Старухе повезло: сразу двое покупали у неё семечки. Волновалась и спешила она, словно выстроилась длинная очередь. А когда покупатели отошли, перед нею стоял выросший из‑под земли участковый Гринчук.
Савельевна растерялась. Не спуская с милиционера испуганных глаз, закрывала дрожащими руками сумку.
Марлевый жгут выскальзывал из негнущихся пальцев. Гринчук молчал. Был он коротконогим и толстеньким. Савельевна прижала сумку к себе и с виноватым бормотанием, опираясь одной рукой о стенку, заковыляла к воротам.
— Увижу ещё — штраф! — пригрозил вслед участковый. Подозрительно оглядел Раю и важно зашагал дальше.
Через некоторое время Савельевна выглянула из ворот, затем робко пробралась на прежнее место, но открыть сумку долго не решалась.
Неторопливо вышла со двора Ника — в том же, что и вчера, темно–бордовом платье. Вокруг тонкой шеи дымилась капроновая косынка.
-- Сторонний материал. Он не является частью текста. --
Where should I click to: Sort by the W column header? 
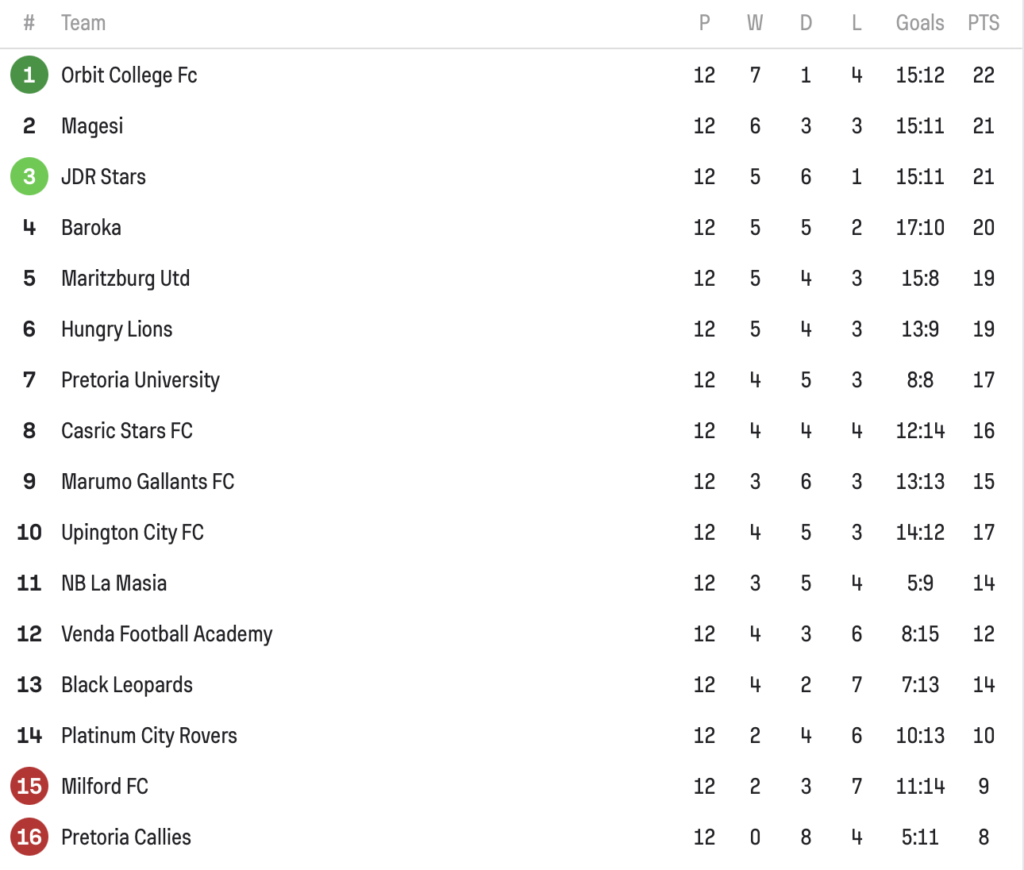pyautogui.click(x=755, y=23)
— Скучаешь? — бросила она Рае и опытным взглядом окинула улицу. Небрежно зачерпнула в сумке горсть семечек: Савельевна приходилась ей то ли тётей, то ли двоюродной бабушкой.
Немного семечек Ника отсыпала Рае. От неё хорошо пахло духами, губы были накрашены, и она не грызла семечки, а расщепляла их тонкими пальцами.
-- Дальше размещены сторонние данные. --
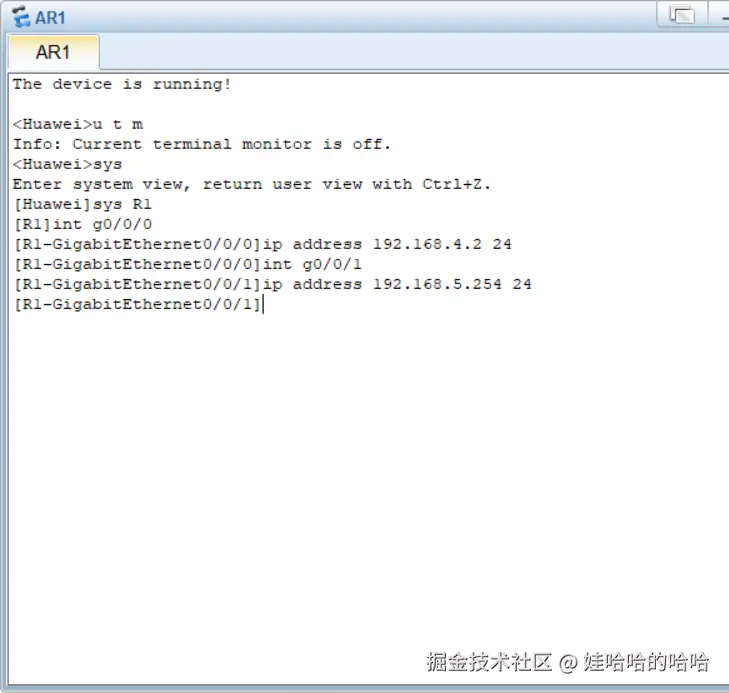Click the floating window icon at top right
The height and width of the screenshot is (693, 729).
tap(683, 14)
— На качелях хочешь? — предложила вдруг.
Рая ушам своим не верила. Ника приглашает её в парк?
— С тобой?
Ника не ответила. Насмешливо глядела она на мужчину, чтЬ проходил мимо.
— Я сейчас, — быстро прошептала Рая. — Переоденусь только. — И замолкла вопросительно.
Ника отпустила её благосклонным кивком. Рая влетела в дом, скинула сарафан, быстро и бережно надела новое платье. Взгляд задержался на флакончике духов. Не сразу решилась — может, духи эти дорогие? — но все же взяла. Намочив палец, коснулась одной щеки, другой… Когда она предстала перед Никой, та с ног до головы окинула её взглядом, улыбнулась и не сказала ни слова.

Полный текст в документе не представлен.